----- EXCERPTED PASSAGE -----
Last week’s column was about dealer recommendations for new collectors who seek coins valued at $250, more or less, with consideration of a few that are valued at more than $1000. Among the experts that I interviewed, no one suggested buying coins minted after 1934. This column is devoted to an exploration of the topic of the 1933 to 1935 time period being a dividing line between classic and modern U.S. coins. This is not my opinion; it is an objective reality. Conclusive evidence will be provided herein.

A review of coin related publications in the 1960s, ’70s, ’80s and ’90s would suggest this dividing line. Indeed, quite a few dealers in classic U.S. coins used to include a statement relating to the years ‘1793 to 1933′ in their ads and pricelists. Almost always, leading auction firms emphasized coins in the 1793 to 1933 time period and still do so.

Why discuss this dividing line now? I am concerned about the amounts paid for condition rarities of the post-1934 era. I do not have a problem with a collector paying a large sum of money for a condition rarity if the coin issue in general is at least moderately scarce. It is wonderful that someone paid $138,000 for the Duckor 1904-S half dollar, which is PCGS graded MS-67. (Please click to read my two part series on Dr. Duckor’s halves, part 1 or part 2.) A low grade 1904-S half could be obtained for less than one hundred dollars. The 1904-S date, though, is scarce in general. The PCGS and the NGC together have certified less than two hundred different 1904-S halves, and probably more than two thousand uncertified 1904-S halves exist. Certainly, there are fewer than five thousand in existence, in all grades. For post-1934 coins, however, people often spend vast amounts for superb gem quality coins when hundreds of thousands or literally millions exist of the same respective coin issue.
----- DATA ENTRIES -----
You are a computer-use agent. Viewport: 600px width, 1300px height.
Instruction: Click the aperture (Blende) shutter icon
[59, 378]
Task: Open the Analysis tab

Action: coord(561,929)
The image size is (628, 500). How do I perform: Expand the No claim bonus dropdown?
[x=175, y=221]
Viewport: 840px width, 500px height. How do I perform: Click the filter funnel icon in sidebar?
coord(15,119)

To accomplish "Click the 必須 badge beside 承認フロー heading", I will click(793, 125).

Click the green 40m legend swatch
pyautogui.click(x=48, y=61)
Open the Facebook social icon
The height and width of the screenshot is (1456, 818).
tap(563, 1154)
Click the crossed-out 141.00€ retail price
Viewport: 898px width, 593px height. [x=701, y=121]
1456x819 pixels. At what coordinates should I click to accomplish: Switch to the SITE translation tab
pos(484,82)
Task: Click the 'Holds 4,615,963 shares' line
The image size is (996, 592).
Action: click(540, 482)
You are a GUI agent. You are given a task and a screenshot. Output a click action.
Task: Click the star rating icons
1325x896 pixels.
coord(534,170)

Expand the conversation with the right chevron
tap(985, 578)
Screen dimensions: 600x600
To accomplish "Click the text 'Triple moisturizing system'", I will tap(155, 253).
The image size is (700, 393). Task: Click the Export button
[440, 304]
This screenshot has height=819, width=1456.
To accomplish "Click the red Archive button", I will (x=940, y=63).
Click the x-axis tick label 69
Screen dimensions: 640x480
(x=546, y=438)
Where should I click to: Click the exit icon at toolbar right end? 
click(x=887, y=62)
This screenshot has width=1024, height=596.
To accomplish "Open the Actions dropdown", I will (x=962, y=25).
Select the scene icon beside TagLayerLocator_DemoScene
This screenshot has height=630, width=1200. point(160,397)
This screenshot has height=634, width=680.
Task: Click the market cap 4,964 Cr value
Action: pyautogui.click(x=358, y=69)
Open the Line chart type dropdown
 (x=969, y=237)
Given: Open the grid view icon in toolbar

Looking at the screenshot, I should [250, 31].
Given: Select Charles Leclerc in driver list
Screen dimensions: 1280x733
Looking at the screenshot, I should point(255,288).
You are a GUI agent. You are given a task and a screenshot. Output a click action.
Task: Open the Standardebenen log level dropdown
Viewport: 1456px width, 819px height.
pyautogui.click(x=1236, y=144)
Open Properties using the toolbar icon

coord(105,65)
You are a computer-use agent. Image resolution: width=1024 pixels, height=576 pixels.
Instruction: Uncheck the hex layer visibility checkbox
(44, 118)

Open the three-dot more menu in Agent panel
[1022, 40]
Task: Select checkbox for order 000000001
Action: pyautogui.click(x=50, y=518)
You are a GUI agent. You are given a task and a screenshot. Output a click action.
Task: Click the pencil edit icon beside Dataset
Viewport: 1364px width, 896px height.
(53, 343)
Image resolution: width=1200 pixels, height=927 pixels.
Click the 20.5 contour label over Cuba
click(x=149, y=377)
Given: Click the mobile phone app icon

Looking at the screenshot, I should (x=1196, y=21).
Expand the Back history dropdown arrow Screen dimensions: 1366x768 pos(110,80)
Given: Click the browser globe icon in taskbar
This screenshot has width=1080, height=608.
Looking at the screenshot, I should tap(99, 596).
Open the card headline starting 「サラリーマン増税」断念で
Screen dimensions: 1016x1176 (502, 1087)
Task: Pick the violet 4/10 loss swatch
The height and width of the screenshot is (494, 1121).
-----
SET EXERCISE: Transcribe the stretch of the coin column from "Last week’s column" through "still do so.". Work only from the coin column above, not from the data.

SOLUTION TO THIS PROBLEM:
Last week’s column was about dealer recommendations for new collectors who seek coins valued at $250, more or less, with consideration of a few that are valued at more than $1000. Among the experts that I interviewed, no one suggested buying coins minted after 1934. This column is devoted to an exploration of the topic of the 1933 to 1935 time period being a dividing line between classic and modern U.S. coins. This is not my opinion; it is an objective reality. Conclusive evidence will be provided herein.

A review of coin related publications in the 1960s, ’70s, ’80s and ’90s would suggest this dividing line. Indeed, quite a few dealers in classic U.S. coins used to include a statement relating to the years ‘1793 to 1933′ in their ads and pricelists. Almost always, leading auction firms emphasized coins in the 1793 to 1933 time period and still do so.